Russian Studies undergoes changes

GVL / Robert Mathews
Program Director of the Russian Studies program Svetoslav Pavlov.

Robert Mathews

GVL / Robert Mathews Program Director of the Russian Studies program Svetoslav Pavlov.

Lizzy Balboa

With a new coordinator, new home and new curriculum, Grand Valley State University’s Russian studies program will withstand a number of changes for the 2012-2013 school year to serve its roughly 20 majors and minors.

Founded during the Cold War when the Soviet Union existed, Russian Studies is the oldest Area Studies program at GVSU. Its new coordinator, Professor Svetoslav Pavlov, said the program is ready for updates to reflect the political and geographical changes in Europe.

“There is a new reality, there is not a Soviet Union,” Pavlov said.

Part of the reconstruction process would then be to redefine Russian studies: should students examine only Russia or all the countries and cultures of the former Soviet Union?

Pavlov said he hopes to expand curriculum to include non-Russian cultures of the former Soviet Union.

The proposed curriculum changes require faculty members to consider the name of the program and whether it should be changed to encompass the various cultures of the former Soviet Union.

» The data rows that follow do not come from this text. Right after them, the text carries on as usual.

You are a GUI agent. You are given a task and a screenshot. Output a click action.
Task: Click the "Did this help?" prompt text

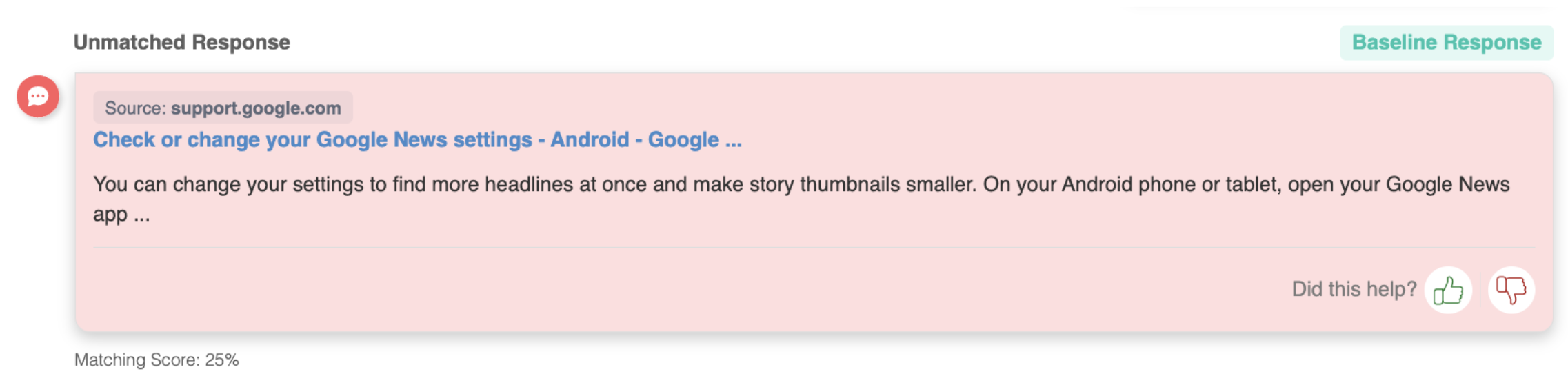tap(1354, 289)
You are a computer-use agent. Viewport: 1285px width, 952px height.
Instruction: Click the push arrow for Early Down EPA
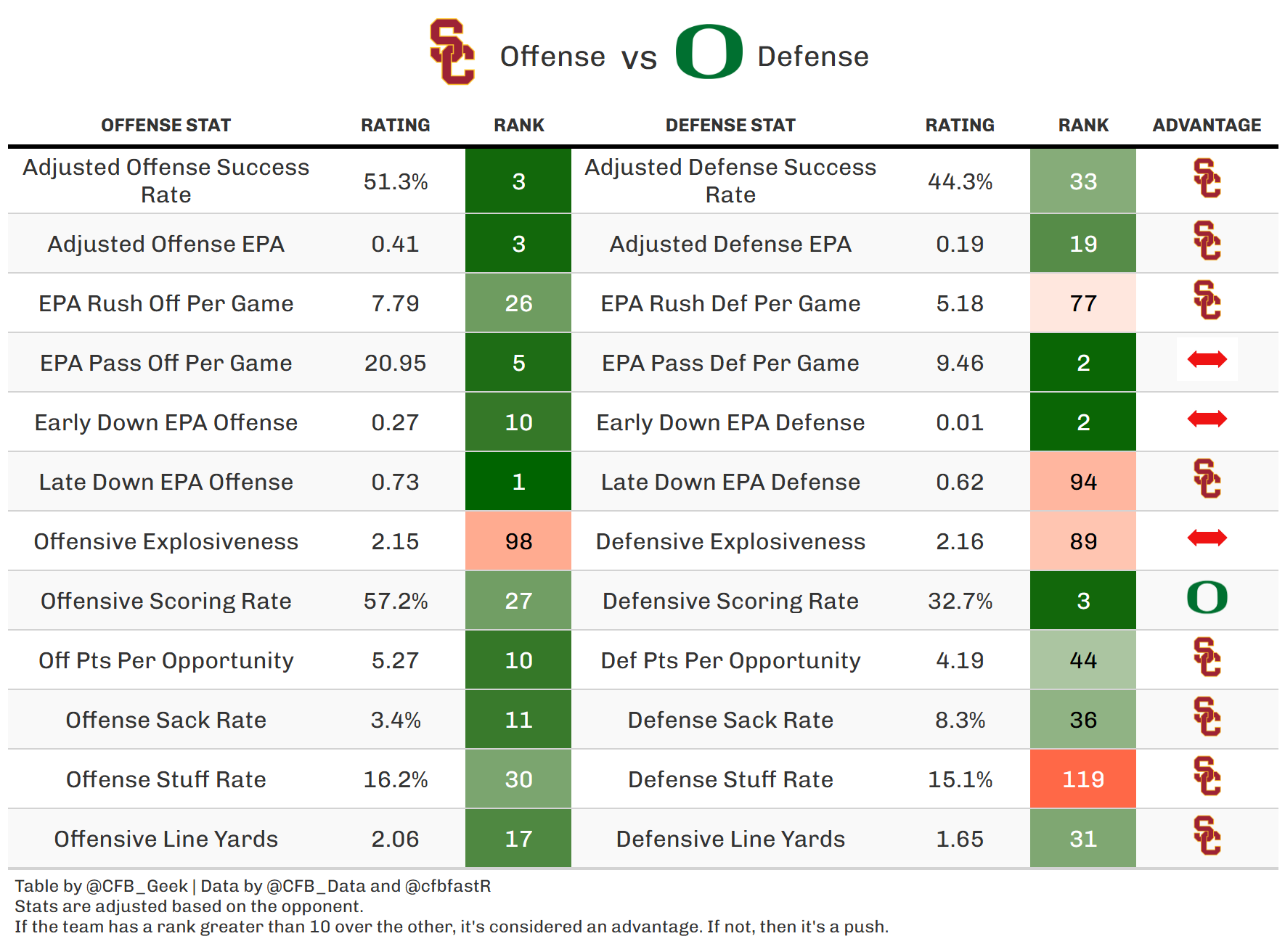tap(1207, 419)
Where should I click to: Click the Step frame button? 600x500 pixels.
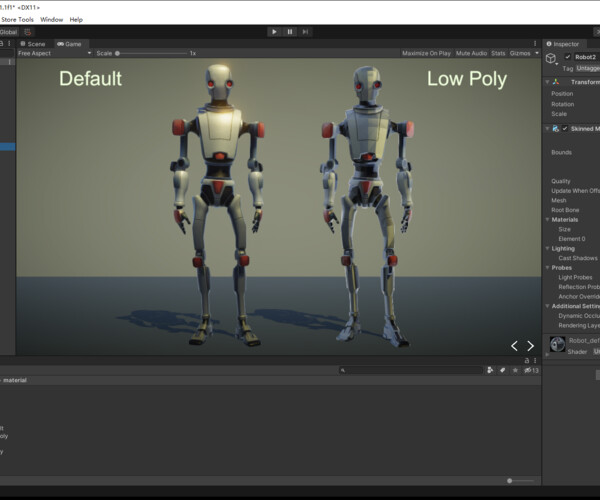(x=307, y=31)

Director of Area Studies Steeve Buckridge said a name-change to something like Russian and Eastern European Studies would allow for better outreach to all groups of people from the former Soviet Union, including the growing Russian, Polish and eastern European populations in the Grand Rapids area.

“We want to do community engagement that is welcoming and is embracing of all these different groups of people who fit into this geographic, political space that we want to celebrate and learn about and study,” Buckridge said.

The community engagement planned so far includes high school outreach, film festivals, recruitment fairs and a small conference based on Russian and Slavic studies.

To better accomplish the outreach plans, GVSU transferred the program from the College of Liberal Arts and Sciences to the Brooks College of Interdisciplinary Studies, where it will be incorporated into Area Studies and be in a better position to collaborate with the other cultural programs.

“We felt that it would be great to bring all area programs together,” Buckridge said. “What we want to do is bring all those regional focus programs together under one umbrella as a means of strengthening the programs and taking the programs to new heights.”

The Russian Studies program has now also been divided so that the language portion is housed in the Department of Modern Languages, while culture-based studies are maintained in Area Studies.

Yet another change being considered for the program is its ties to study abroad. Pavlov said the old Russian study abroad program based in St. Petersburg may be too expensive as standards of living increase, so GVSU may develop programs in new locations, including other areas of the former Soviet Union.

Buckridge said he hopes the revamping of Russian Studies will increase the program’s visibility not only on campus but also in the greater community.

“We have a long history of excellence and a long history of producing great students in this program,” he said, noting that the United States Ambassador to Russia, John Beyrle, is a graduate of GVSU. “With greater visibility, it will also put GVSU out there on the radar as a school with a brilliant Russian studies program.”

Regardless of the changes made to the program, those involved in Russian Studies will not forget its distant but admirable beginnings.

“We applaud [founders Christine Rydel and Edward Cole] for their commitment and service to the program, and they’ve done a wonderful job over the years in building the program,” Buckridge said.